> _PROBLEM REQUIREMENTS_
Copy out the stretch of the records from the line containing "Select class cell 7.b for Göcseji Brigitta" through the end of the records, swapping "Outline" for "Summary" and leaving all else unchanged.

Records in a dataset
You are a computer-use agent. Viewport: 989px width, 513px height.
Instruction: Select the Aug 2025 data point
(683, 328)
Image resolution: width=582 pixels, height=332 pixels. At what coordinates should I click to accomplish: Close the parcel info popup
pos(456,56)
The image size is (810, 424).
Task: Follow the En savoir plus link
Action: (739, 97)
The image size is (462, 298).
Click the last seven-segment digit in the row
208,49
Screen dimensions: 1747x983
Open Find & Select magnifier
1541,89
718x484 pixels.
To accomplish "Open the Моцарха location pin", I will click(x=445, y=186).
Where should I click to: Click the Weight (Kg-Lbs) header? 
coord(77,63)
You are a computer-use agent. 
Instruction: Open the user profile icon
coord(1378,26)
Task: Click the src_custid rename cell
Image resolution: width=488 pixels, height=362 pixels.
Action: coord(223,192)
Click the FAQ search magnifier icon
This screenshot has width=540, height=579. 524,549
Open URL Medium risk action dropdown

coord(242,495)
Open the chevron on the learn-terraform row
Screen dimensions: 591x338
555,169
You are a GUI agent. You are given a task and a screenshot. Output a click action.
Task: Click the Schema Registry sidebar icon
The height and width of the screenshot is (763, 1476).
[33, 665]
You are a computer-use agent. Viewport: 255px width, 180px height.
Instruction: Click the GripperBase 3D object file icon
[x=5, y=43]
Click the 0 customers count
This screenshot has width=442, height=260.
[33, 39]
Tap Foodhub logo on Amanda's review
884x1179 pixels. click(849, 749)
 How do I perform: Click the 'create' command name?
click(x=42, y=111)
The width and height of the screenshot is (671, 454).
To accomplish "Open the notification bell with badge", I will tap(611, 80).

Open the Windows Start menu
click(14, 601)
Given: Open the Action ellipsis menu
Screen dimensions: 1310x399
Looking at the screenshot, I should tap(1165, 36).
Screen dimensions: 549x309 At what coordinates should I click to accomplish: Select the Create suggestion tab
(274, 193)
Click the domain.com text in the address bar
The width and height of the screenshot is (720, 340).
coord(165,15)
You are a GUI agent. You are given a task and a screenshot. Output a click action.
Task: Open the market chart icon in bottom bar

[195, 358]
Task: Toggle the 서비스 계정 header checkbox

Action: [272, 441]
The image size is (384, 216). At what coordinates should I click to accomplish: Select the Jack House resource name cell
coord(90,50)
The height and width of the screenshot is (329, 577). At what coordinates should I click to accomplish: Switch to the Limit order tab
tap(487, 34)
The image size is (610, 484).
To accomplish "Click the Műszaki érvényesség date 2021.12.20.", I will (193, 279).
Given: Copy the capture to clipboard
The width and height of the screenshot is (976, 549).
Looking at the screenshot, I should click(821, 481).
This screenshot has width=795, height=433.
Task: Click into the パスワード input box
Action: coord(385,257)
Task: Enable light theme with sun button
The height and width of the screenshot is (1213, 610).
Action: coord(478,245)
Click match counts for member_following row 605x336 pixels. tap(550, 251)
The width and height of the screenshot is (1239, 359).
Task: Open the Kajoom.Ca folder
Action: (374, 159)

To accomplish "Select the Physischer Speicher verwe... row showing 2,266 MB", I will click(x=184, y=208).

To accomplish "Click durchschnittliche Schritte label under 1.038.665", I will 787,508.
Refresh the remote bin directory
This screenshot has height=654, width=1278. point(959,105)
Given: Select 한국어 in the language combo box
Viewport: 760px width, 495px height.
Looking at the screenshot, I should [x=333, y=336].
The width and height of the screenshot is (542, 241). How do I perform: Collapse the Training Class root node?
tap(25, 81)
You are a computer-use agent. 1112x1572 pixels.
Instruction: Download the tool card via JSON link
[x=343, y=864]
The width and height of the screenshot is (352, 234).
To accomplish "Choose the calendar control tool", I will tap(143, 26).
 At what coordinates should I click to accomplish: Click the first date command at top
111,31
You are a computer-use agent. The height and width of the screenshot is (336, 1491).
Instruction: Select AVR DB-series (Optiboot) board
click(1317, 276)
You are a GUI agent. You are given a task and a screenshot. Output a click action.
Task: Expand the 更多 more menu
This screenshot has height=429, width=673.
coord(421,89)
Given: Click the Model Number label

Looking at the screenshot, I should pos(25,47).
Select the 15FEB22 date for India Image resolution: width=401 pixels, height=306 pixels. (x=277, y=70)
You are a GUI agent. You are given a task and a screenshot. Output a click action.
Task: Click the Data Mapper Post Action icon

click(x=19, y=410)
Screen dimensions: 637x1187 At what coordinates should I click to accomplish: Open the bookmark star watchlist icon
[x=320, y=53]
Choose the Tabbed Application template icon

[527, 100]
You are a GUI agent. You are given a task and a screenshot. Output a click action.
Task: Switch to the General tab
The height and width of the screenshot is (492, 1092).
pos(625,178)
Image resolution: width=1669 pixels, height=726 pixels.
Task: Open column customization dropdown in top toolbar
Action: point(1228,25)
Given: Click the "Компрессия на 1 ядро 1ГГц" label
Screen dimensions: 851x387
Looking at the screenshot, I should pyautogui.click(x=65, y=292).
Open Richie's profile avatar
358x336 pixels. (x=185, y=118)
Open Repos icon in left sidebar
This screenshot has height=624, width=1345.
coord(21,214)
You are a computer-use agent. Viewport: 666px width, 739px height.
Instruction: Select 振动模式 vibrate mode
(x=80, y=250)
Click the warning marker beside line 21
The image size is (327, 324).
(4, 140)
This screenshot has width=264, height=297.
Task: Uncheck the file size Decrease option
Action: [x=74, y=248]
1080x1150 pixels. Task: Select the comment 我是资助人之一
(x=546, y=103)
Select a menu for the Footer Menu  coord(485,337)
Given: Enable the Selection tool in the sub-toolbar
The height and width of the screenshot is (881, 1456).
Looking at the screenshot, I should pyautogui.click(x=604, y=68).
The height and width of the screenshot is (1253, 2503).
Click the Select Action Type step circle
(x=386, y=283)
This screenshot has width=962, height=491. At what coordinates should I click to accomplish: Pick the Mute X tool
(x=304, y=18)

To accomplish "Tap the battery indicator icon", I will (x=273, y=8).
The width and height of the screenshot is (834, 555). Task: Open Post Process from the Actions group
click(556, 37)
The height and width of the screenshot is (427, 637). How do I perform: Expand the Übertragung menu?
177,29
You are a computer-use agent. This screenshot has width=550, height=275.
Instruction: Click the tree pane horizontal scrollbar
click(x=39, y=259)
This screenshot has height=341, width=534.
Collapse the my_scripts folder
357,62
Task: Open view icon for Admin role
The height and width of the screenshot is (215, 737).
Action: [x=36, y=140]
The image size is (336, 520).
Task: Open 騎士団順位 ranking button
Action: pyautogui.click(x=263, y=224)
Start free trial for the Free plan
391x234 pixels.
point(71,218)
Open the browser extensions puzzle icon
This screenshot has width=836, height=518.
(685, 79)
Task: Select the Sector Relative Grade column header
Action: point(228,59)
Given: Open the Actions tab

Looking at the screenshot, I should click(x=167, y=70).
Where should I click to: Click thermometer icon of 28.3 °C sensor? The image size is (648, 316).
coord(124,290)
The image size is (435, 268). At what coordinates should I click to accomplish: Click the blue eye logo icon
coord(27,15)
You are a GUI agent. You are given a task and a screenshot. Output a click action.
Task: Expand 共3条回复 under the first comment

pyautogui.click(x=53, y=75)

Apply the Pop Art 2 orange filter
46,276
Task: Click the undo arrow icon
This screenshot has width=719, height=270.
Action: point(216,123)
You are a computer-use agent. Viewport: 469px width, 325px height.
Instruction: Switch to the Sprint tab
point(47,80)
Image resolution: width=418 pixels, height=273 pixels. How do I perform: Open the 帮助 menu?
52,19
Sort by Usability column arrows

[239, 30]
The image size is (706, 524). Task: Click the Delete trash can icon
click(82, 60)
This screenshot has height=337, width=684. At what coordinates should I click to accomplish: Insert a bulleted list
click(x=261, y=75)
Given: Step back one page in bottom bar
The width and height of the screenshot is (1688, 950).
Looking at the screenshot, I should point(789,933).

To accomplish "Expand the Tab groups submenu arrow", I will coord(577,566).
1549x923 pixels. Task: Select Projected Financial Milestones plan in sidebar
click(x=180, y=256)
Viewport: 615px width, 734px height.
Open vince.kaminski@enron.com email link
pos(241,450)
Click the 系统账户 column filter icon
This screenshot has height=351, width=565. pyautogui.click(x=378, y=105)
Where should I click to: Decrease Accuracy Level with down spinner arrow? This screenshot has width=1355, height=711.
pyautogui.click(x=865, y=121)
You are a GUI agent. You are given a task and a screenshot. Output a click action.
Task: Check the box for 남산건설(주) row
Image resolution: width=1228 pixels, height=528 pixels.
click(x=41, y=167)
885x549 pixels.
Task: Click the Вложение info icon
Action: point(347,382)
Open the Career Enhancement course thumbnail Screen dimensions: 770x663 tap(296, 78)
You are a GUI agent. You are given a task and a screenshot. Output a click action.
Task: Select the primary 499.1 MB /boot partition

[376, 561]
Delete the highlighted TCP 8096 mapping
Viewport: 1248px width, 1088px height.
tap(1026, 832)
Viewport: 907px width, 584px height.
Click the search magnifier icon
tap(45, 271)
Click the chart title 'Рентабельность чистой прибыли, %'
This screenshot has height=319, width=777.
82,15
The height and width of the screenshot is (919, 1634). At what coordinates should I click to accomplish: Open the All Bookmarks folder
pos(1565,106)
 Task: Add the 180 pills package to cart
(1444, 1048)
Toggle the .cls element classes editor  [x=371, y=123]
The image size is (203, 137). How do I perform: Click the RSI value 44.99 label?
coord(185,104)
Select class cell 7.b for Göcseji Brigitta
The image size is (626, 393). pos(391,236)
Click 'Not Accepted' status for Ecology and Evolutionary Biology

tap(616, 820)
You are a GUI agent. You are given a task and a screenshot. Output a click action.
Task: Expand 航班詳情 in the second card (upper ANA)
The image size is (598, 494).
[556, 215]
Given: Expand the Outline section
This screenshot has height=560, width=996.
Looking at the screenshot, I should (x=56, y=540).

> _SOLUTION TO THE PROBLEM_
Select class cell 7.b for Göcseji Brigitta
The image size is (626, 393). pos(391,236)
Click 'Not Accepted' status for Ecology and Evolutionary Biology

tap(616, 820)
You are a GUI agent. You are given a task and a screenshot. Output a click action.
Task: Expand 航班詳情 in the second card (upper ANA)
The image size is (598, 494).
[556, 215]
Given: Expand the Summary section
This screenshot has height=560, width=996.
Looking at the screenshot, I should (x=56, y=540).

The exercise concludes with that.